This post is my entry for the Educational Development Program: Build Apps with Google AI Studio.
What I Developed
I developed MockupGen, an app that transforms amateur product photos into professional-looking mockups for e-commerce. For Shopify store managers or casual sellers looking to sell a product, it's difficult to achieve professional-looking photos without a photo studio.
MockupGen solves this problem: you upload a product photo taken with your phone, select a background style (white studio, lifestyle scene, outdoor, desktop, or gradient), and the app takes care of the rest. I used Gemini to analyze the uploaded image and generate an optimized product description. Then, Image's background swap editing tool replaced it with a professional background, keeping the product intact and transforming everything around it.
Key Instructions for Creating the Application:
Create an application called MockupGen that transforms amateur product photos into professional e-commerce mockups. The user uploads a product photo and selects a background style from options such as: pristine white studio, lifestyle kitchen scene, outdoor natural environment, minimalist desktop, or gradient background. Use Gemini to analyze the uploaded image and generate an optimized product description. Then, use the background swap feature to replace the product photo's background with the selected professional setting. Display the original and transformed images side-by-side, with a download button for the result and a "Try Another Style" button to regenerate with a different background. The user interface should be clean, modern, and in dark mode.
Relevant Aspects
After the initial generation, I iterated on the interface to add more background styles. During iteration, I realized that it didn't accurately reflect the product's proportions.

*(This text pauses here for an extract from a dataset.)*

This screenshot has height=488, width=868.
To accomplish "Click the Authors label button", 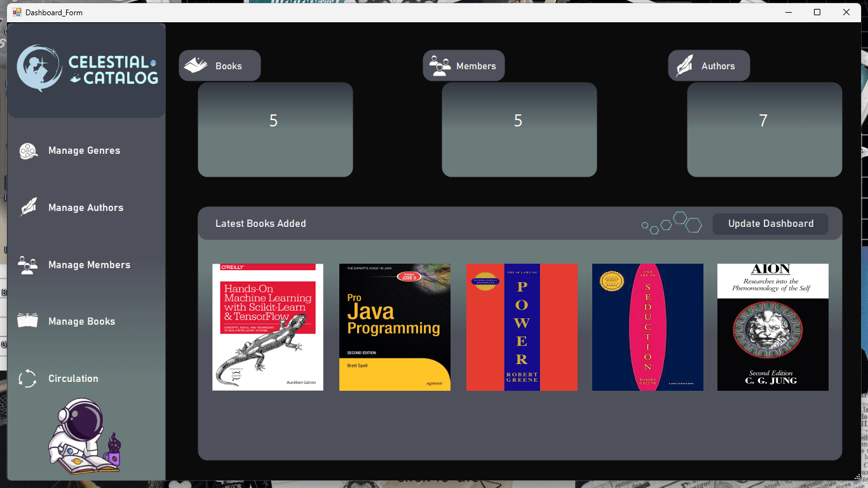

To correct this, I applied this solution:
I need to correct the product fidelity in the mockup results. Please make these changes:
1. Automatically detect and preserve the aspect ratio of the original image for the output.
2. When calling the Image API to swap the background, add explicit instructions to the message to preserve the exact colors, proportions, shape, and details of the original product. The product should look identical to the original; only the background should change.

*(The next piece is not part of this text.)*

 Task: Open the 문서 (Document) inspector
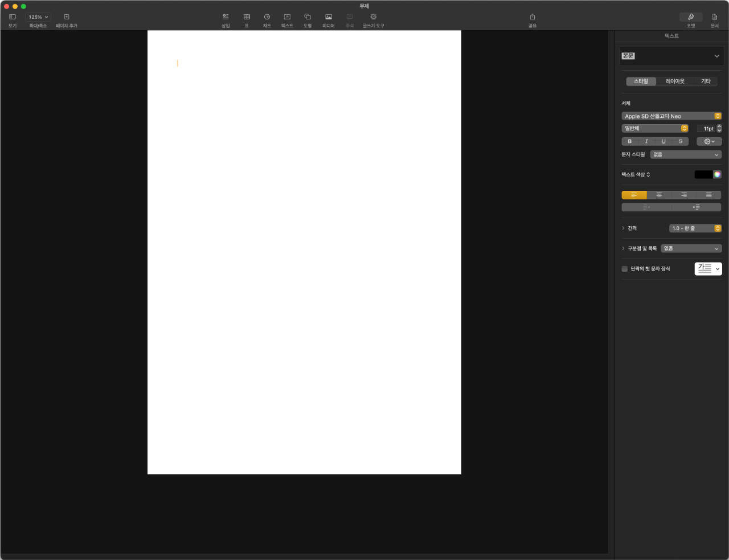coord(715,17)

3. Add a note to the message sent to Image: "Do not modify, recolor, reshape, or alter the product in any way. Only replace the surrounding background."
4. Before generating, use Gemini to describe the product in detail (exact colors, materials, dimensions, and distinctive features) and include that description in the Image message as a constraint to maintain product accuracy.
But it didn't work; the result remained the same. The solution was to switch to native Gemini for image generation. Gemini 3 Flash has image editing capabilities (Nano Banana) that accepts reference images and tends to better preserve the original.
Switch from Imagen background swap to using Gemini's native image
editing. Send the uploaded product photo as a reference image to
Gemini with a prompt like: "Take this exact product [1] and place
it in a [selected background style]. Keep the product exactly as
it appears in the reference image — same colors, same proportions,
same details. Only change the background environment. The product
should look photorealistic and properly scaled in the new setting."
It´s a huge difference:
Demo
My Experience
The most valuable aspect of this program was understanding how to easily chain multiple AI models together. Getting them to work together taught me a lot about instruction engineering at every stage of the creation process.
What surprised me most was the importance of the initial instruction when using the creation function and how to address functions that don't return a good result. By specifying the user flow (load, select style, transform, compare in parallel), the result was much better. This reinforced something we see everywhere and that is very important to understand: the quality of the instructions directly determines the quality of the results.
An interesting challenge I encountered was product fidelity. My first version used Image background swapping, but it constantly altered the product's colors and proportions. After iterating, I switched to Gemini's native image editing (Nano Banana) with reference images, which preserved the original product much more faithfully. This taught me that choosing the right model for each task is just as important as writing good prompts. Sometimes, the solution isn't better instructions, but a better tool.
A few months ago, I collaborated on the development of an e-commerce store, and I see great potential in tools like this. Product photography is one of the biggest hurdles for small retailers, and being able to prototype a solution like MockupGen in minutes with AI Studio is a glimpse into how we'll develop software in the future.